_Set of tasks_.
1. In the Deputy Secretary-General's remarks on UN reform, how many country team leaders now report directly to the Secretary-General?
2. Carry the Deputy Secretary-General's remarks on UN reform forward from their last sentence.

_Text shown_.
──────────

Resident Coordinators Will Work with Country Teams to Better Connect Development, Humanitarian Efforts, Deputy Secretary-General Tells UNHCR Executive Committee
Following are UN Deputy Secretary‑General Amina Mohammed’s remarks at the seventieth session of the Executive Committee of the United Nations High Commissioner for Refugees (UNHCR) Programme, in Geneva today:
I am delighted to join you today. I am grateful to High Commissioner [Filippo] Grandi for inviting me to take part in these critical discussions on forced displacement — and its implications for collective efforts to ensure a future of peace, dignity and prosperity for all.
I am Amina Mohammed, I am Nigerian, I belong and I am privileged.
Addressing forced displacement and statelessness is fundamentally linked to a central purpose of the 2030 Agenda [for Sustainable Development]: to enable marginalized populations to contribute to, and benefit from, inclusion in sustainable social and economic development processes. The drivers behind forced displacement are often linked to development challenges, weak governance and exclusion of population groups.
At the same time, major refugee host countries require tangible support, including from a development perspective, to be able to cope with large‑scale influxes and protracted refugee situations. Time and again we see how both host communities and refugee populations can benefit from increased development cooperation in the area of education or health, for example.
It is precisely to better respond to increasingly complex challenges facing the world today that Secretary‑General António Guterres has launched far‑reaching reforms of the United Nations. At the core of these reforms are the unprecedented mandates issued by the General Assembly — 16 months ago — to reposition the United Nations development system. We are now well advanced in this transformative journey. And today, we can confidently say that evidence on the ground indicates a real transformation, rooted in a deep culture change.
At the beginning of this year, we launched a reinvigorated resident coordinator system under which the 129 leaders in our country teams around the world report directly to the Secretary‑General. These independent and empowered resident coordinators are responsible for bringing the whole United Nations system together to deliver on the ground, according to national needs and ensuring system‑wide accountability. This change has enabled more efficient use of resources and capacities, freeing up time for resident coordinators to invest in leadership and development coordination that is required. To support this reinvigorated system, we have put several new support structures in place.
First, a new Management and Accountability Framework. This has been agreed for United Nations country teams at the country level and signals a significant shift in organizational culture. It sets out a new dual accountability system for agency representatives: to their respective entities, as well as to the resident coordinator.
Second, a redesigned UNDAF [United Nations Development Assistance Framework], renamed the United Nations Sustainable Development Cooperation Framework. This will become the backbone of the planning, performance and reporting of the United Nations development system. It will be the anchor of all that the United Nations development system does at the country level, laying the foundation of the United Nations system’s accountability as we respond, together, to the 2030 Agenda.
Third, a new funding architecture for the resident coordinator system is now operational, creating incentives for new kinds of collaboration. To date, 38 Member States and 19 United Nations entities have made commitments and contributions to the Special Purpose Trust Fund for the resident coordinator system, and that has mobilized around $195 million. Allow me to express my appreciation for the Executive Committee’s critical role in ensuring UNHCR’s timely cost‑sharing contribution.

──────────

_Collected material_.
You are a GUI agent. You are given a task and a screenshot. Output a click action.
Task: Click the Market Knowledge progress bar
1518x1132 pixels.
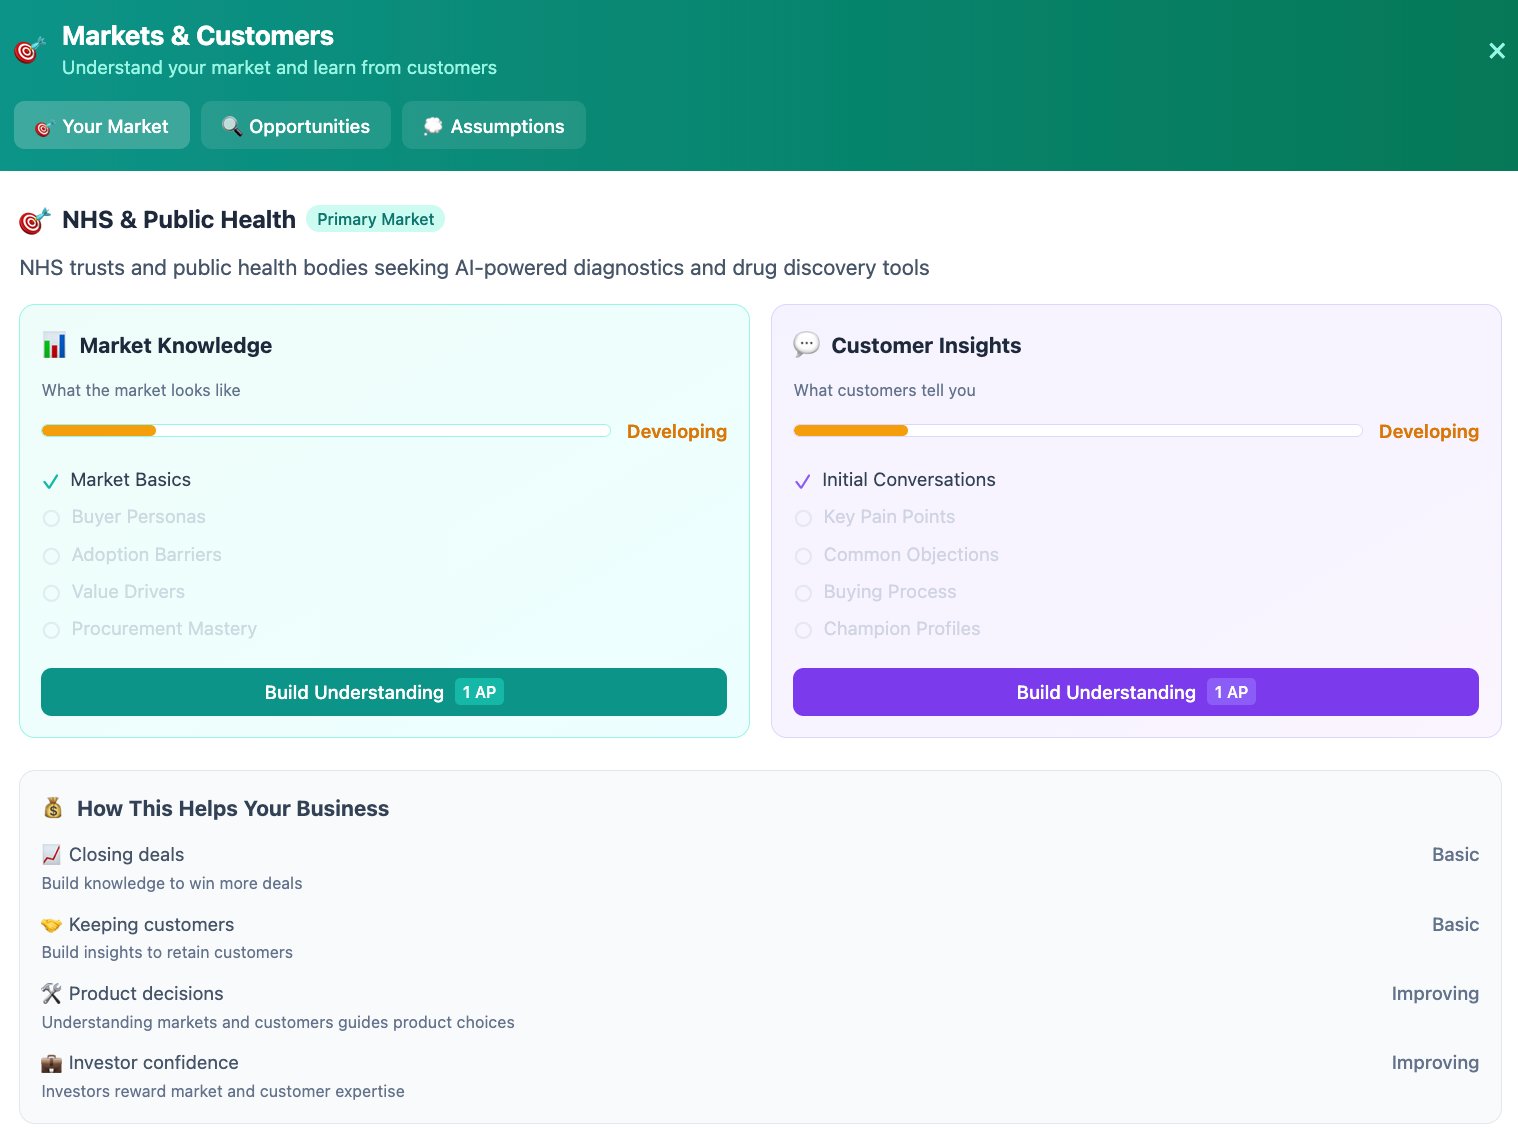[326, 431]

──────────

_Responses to the exercise_.
1. 129

2.
A Funding Compact was also agreed upon between Member States and the United Nations system, recognizing that a fully funded United Nations development coordination architecture is essential if the various strands of the reform are to be successfully implemented. A draft system‑wide strategic document was published to foster a collaborative approach in support of country needs, build on entities comparative advantages and reduce overlaps and duplication to ensure a cohesive and integrated United Nations system approach. We are making progress on our goals for greater efficiency and effectiveness across the system. And we are enhancing the United Nations system’s capacity for partnerships, which will be essential to realizing the ambition and breadth of the Sustainable Development Goals.
Throughout this journey of transformation, UNHCR has been a strong and reliable partner. I would like to acknowledge the personal leadership of High Commissioner Grandi, who co‑chairs, with the World Food Programme, the inter‑agency team that leads our efforts to provide country teams with more effective business operation tools. High Commissioner Grandi has also consistently used direct lines of communications with UNHCR representatives and resident coordinators on the ground. I welcome the round‑table discussion he hosted between UNHCR representatives and resident coordinators last year, as well as his decision to write to all resident coordinators shortly after the adoption of the Global Compact on Refugees, calling on them to leverage development action for refugees and hosting communities.
Resident coordinators will work with United Nations country teams to better connect development and humanitarian efforts. This has also been one of the promises of the Global Compact on Refugees, and in several countries this institutional synergy is even a personal one, with the resident coordinator wearing a double hat as the humanitarian coordinator. The goal is to achieve the greatest synergies in our work to support countries as they accelerate progress towards the Sustainable Development Goals, while respecting international protection mandates and humanitarian space.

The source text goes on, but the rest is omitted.